__TASK DIRECTIONS__
For the data below, give the number of lines that include the word "Collapse" and nothing else.

** Opening DATA FOR THIS TASK block **

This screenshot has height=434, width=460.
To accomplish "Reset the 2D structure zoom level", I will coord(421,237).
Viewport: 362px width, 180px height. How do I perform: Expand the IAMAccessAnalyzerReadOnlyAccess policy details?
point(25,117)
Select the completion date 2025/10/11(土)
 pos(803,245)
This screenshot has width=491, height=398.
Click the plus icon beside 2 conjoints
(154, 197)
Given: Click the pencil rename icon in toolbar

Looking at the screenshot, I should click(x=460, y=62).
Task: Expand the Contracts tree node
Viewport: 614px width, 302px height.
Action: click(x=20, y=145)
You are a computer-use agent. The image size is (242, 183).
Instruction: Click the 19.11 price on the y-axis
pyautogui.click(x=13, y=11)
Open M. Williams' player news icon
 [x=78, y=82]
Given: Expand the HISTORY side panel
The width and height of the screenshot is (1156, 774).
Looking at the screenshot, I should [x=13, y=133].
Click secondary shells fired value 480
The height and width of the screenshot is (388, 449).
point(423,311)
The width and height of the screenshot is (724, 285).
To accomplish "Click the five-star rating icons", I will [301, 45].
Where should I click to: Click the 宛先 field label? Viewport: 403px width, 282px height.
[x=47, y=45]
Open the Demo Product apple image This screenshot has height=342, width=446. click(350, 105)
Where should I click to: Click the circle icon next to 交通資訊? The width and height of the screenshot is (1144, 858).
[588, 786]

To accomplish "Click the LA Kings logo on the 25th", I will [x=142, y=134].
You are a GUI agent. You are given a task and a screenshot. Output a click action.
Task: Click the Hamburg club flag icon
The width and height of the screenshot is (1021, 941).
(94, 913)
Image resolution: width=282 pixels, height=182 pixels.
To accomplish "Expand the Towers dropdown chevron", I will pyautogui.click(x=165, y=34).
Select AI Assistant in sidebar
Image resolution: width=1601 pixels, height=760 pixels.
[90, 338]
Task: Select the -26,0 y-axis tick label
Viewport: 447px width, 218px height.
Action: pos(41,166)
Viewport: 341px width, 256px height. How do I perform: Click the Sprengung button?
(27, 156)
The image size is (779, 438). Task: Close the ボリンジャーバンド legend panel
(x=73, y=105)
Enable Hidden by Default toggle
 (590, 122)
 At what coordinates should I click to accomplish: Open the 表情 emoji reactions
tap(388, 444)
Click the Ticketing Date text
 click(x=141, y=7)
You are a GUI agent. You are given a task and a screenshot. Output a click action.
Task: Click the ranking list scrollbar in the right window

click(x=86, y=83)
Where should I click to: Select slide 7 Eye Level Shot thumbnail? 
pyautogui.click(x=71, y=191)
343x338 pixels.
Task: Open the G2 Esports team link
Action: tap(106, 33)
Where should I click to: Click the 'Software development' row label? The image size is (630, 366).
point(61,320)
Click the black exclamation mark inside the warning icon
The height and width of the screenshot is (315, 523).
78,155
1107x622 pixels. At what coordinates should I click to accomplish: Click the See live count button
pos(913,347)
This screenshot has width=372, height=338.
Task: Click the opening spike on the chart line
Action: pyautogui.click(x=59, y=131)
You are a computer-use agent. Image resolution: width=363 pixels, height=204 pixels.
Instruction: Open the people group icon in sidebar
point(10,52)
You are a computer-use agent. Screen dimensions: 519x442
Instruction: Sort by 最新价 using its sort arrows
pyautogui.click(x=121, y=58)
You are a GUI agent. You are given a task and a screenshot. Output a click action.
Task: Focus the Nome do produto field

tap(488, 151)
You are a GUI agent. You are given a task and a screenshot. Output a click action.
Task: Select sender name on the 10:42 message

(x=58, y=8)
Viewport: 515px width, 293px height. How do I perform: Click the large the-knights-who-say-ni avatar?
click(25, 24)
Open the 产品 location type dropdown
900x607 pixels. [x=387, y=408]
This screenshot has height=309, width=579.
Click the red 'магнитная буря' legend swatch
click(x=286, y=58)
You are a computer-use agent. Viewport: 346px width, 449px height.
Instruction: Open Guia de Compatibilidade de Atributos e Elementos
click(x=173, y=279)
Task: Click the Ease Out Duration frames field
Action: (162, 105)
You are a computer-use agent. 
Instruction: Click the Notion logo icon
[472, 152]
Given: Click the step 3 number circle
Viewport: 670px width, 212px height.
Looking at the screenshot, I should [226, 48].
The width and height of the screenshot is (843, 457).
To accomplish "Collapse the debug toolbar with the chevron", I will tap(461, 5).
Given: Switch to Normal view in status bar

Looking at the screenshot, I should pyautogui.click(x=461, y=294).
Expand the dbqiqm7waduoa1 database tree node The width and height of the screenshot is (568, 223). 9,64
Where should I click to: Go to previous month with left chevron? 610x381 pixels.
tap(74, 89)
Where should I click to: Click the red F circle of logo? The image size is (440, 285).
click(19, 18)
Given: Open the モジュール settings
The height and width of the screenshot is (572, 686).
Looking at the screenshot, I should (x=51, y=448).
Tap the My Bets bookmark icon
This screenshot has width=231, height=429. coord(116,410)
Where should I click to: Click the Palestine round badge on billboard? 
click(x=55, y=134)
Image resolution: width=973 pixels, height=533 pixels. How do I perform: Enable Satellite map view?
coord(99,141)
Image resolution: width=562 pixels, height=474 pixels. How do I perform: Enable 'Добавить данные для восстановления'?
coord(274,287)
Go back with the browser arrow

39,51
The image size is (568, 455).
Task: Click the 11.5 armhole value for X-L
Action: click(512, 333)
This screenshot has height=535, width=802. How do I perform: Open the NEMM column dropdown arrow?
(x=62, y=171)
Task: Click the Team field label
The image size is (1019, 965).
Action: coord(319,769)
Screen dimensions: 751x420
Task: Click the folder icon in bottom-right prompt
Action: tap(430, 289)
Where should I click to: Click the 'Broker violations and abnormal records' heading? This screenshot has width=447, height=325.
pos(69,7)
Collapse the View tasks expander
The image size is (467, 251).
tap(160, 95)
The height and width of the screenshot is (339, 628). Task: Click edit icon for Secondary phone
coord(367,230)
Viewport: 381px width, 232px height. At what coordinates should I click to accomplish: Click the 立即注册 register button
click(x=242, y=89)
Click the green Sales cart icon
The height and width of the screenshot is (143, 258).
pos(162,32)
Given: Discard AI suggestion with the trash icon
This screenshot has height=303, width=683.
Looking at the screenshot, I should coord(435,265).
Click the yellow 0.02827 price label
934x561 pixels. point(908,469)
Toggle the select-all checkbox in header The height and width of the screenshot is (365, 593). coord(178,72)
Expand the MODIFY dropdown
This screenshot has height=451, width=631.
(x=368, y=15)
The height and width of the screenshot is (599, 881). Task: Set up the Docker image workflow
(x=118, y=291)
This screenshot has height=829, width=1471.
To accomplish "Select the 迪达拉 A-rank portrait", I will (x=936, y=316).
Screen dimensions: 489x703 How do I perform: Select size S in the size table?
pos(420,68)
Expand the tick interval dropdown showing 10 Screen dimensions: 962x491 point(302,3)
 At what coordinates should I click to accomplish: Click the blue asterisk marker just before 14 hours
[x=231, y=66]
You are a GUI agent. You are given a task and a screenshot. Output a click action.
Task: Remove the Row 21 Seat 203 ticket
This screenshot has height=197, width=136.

** Closing DATA FOR THIS TASK block **

__EXERCISE RESULT__
2